O que teriam em comum Adriana, 19, Elisabel, 46, Anailse, 19, e Sueli, 38?. Fora o fato de todas residirem em Sergipe, as quatro deram fim às próprias vidas na semana passada, ingerindo o “chumbinho”, nome popular do agrotóxico Temik 150, largamente utilizado naquele estado como mata-ratos.
O comércio de veneno de forma fracionada é ilegal, mas, como tantas outras leis no Brasil, a proibição segue solenemente ignorada. A comoção pelos suicídios – os quatro em menos de 48 horas – levou o diário de maior circulação em Sergipe – o Jornal da Cidade – a fazer um editorial com o apelo direto: “Proíbam o chumbinho”.
“As mortes dessas quatro mulheres, em dois dias, reforçam o argumento de quem pretende banir o comércio do produto. Os ambulantes oferecem o veneno para ratos em várias ruas de Aracaju e não há nenhum tipo de repressão”, diz a publicação.
Esse é também o entendimento da campanha “Chumbinho não!”, à qual já aderiram mais de 140 entidades ambientalistas e de defesa animal de dezenove estados brasileiros, pela proibição da importação e venda do aldicarbe – princípio ativo do Temik. A campanha é promovida pelo site Sentiens Defesa Animal.

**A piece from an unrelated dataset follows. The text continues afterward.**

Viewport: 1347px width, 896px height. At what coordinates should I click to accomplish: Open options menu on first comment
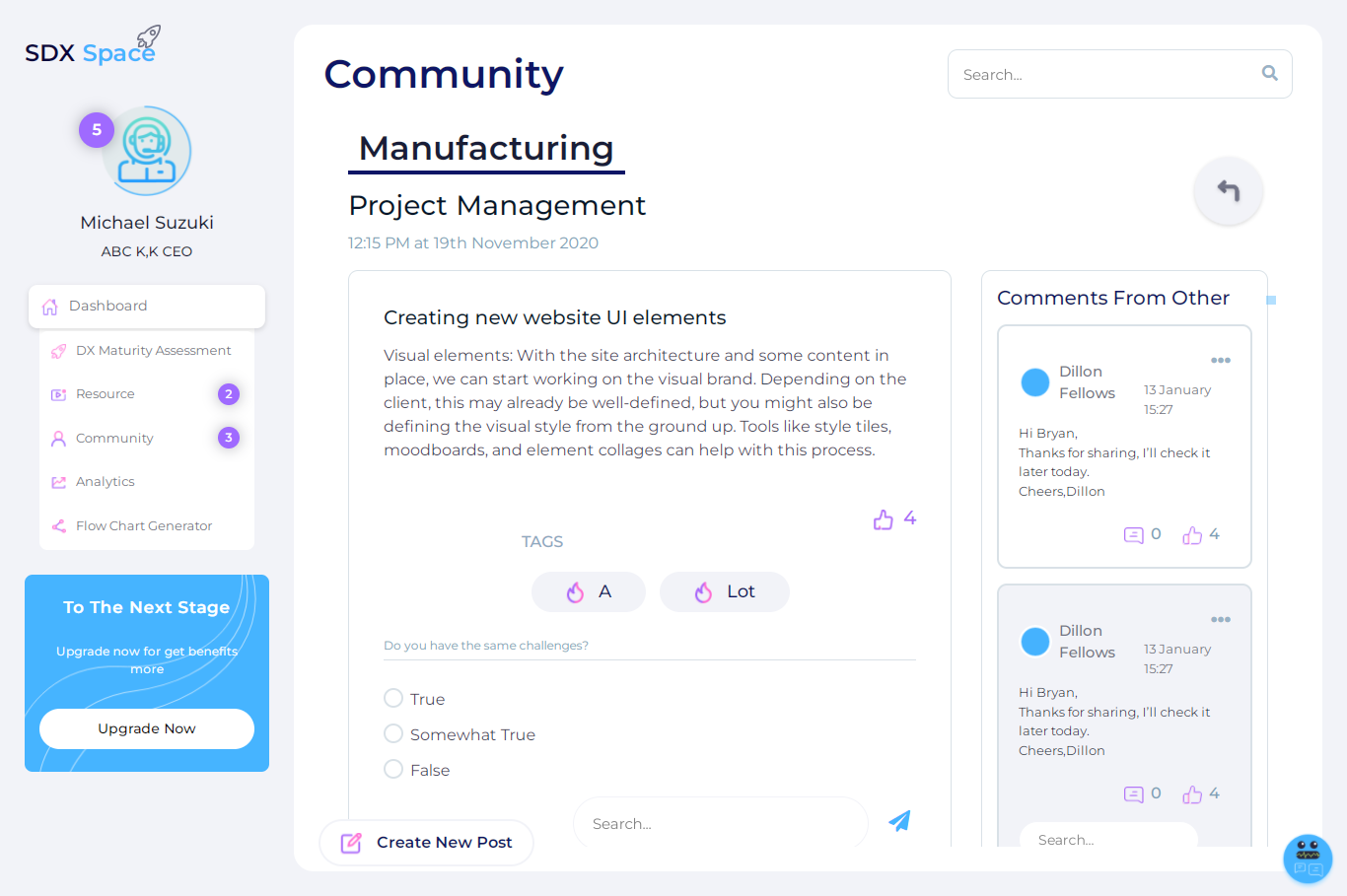click(x=1221, y=360)
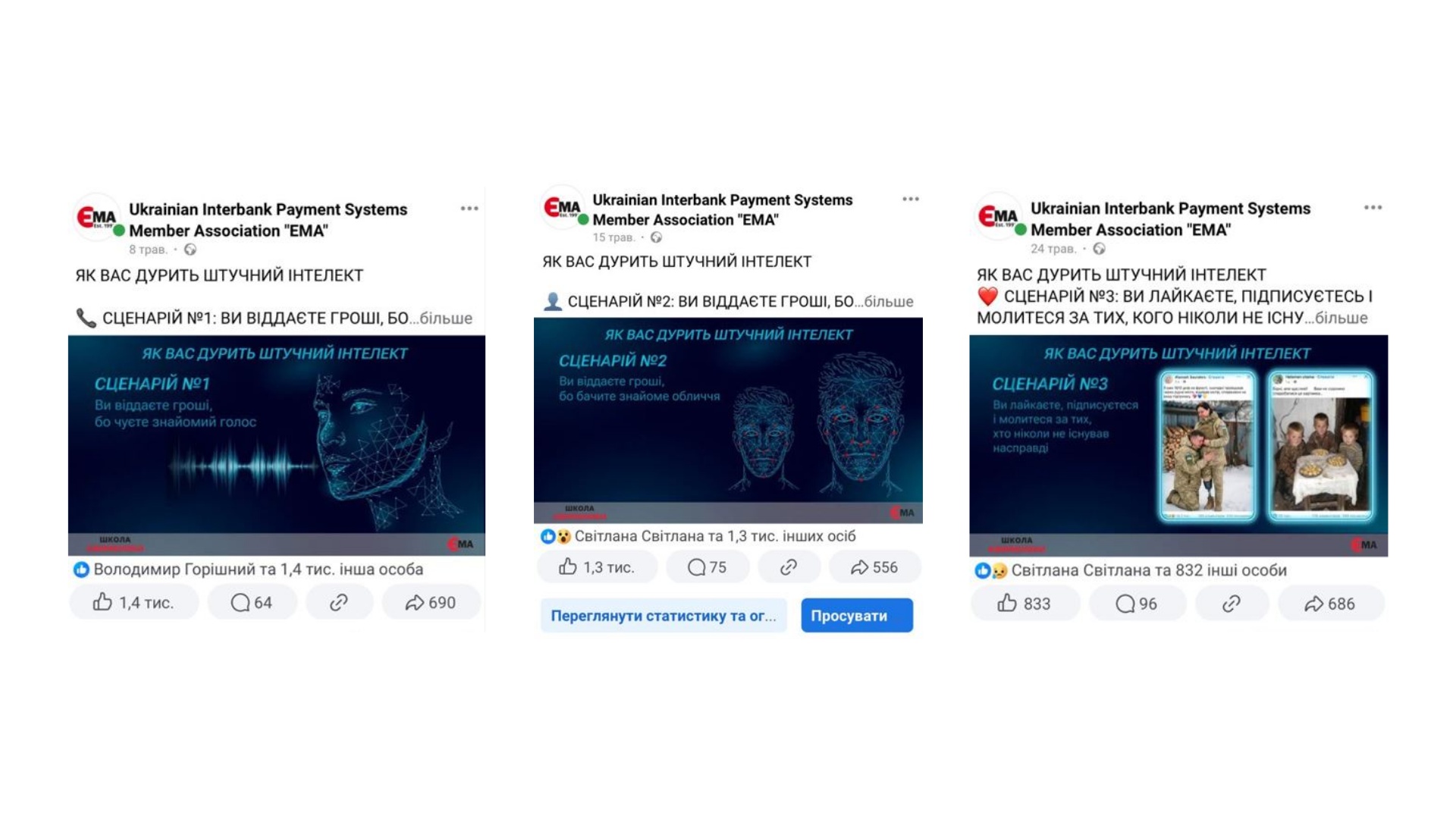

Algumas ONGs entraram com representações no Ministério Público em suas cidades. Na Câmara Federal, tramita o Projeto de Lei 7586/2006 que veda o registro de produtos que contenham o aldicarbe. O projeto, de autoria do deputado Fernando Coruja (PPS/SC), recebeu parecer favorável do relator deputado Cláudio Diaz (PSDB/RS), que apresentou substitutivo. A matéria encontra-se em fase de votação na Comissão de Agricultura.
O chumbinho não é autorizado pela Agência Nacional de Vigilância Sanitária – Anvisa - para uso como raticida, sob nenhuma circunstância. No ano passado, a Anvisa coordenou a reavaliação toxicológica do aldicarbe, com a participação do Ibama, do Ministério da Agricultura, Pecuária e Abastecimento – Mapa - e de representantes da única empresa fabricante do produto, a Bayer Cropsciences.
Como resultado desta reavaliação, ficou determinado que a Bayer deveria implementar medidas de segurança no sentido de evitar o desvio de seu produto. Tais medidas incluem um severo controle na distribuição e comercialização do produto, através do enxugamento do número de revendas e canais de distribuição da empresa, com treinamento e auditoria obrigatórios a todas as revendas que o comercializarem.
Esse “severo controle” nem de longe se concretizou. Na capital de Sergipe, Aracaju, por exemplo, o chumbinho é vendido à luz do dia, no centro da cidade, por camelôs que anunciam aos brados suas qualidades como raticida. O pacotinho custa R$ 1.
A Assessoria de Comunicação da Anvisa disse a AmbienteBrasil que as medidas foram iniciadas pela Bayer no segundo semestre de 2006, curto prazo para um resultado positivo, sobretudo porque uma caixa de agrotóxico rende centenas de frasquinhos. É possível que os “vendedores” ainda tenham estoques antigos e os estejam utilizando. “A Anvisa está fazendo o seu papel de fiscalizar as empresas e tomar as providências necessárias. Agora, quanto a ir direto ao contrabandista, é necessário o apoio da polícia”, escreveu a Agência, em e-mail ao portal.
A Anvisa também vem se reunindo com a Delegacia de Crimes Contra a Saúde Pública e Meio Ambiente do Rio de Janeiro, estado que possui um dos maiores índices de intoxicação por chumbinho.
Para o gerente-geral de Toxicologia da Anvisa, Luiz Cláudio Meirelles, pelo fato do produto ser ilegal, ele naturalmente não possui rótulo, o que aumenta o risco e a gravidade da intoxicação. “Sem o nome do agente ativo, fica mais difícil identificar antídotos em caso de envenenamento. Essas orientações são fundamentais para o profissional de saúde. Por isso ele não pode ser utilizado no ambiente doméstico”, disse a AmbienteBrasil.
No mês de fevereiro passado, em resposta à campanha “Chumbinho não!”, a multinacional fabricante do Temik divulgou uma nota em que afirma: “a Bayer CropScience, assim como diversos outros fabricantes de defensivos agrícolas, tem sofrido pelo uso criminoso de um dos seus produtos, aprovado exclusivamente para uso agrícola no controle de pragas em culturas como café, cana-de-açúcar e citros. O produto Temik, assim como muitos outros, não é um veneno de rato, nem um produto ilegal ou mesmo comercializado livremente. É um defensivo agrícola devidamente registrado no Ministério da Agricultura”.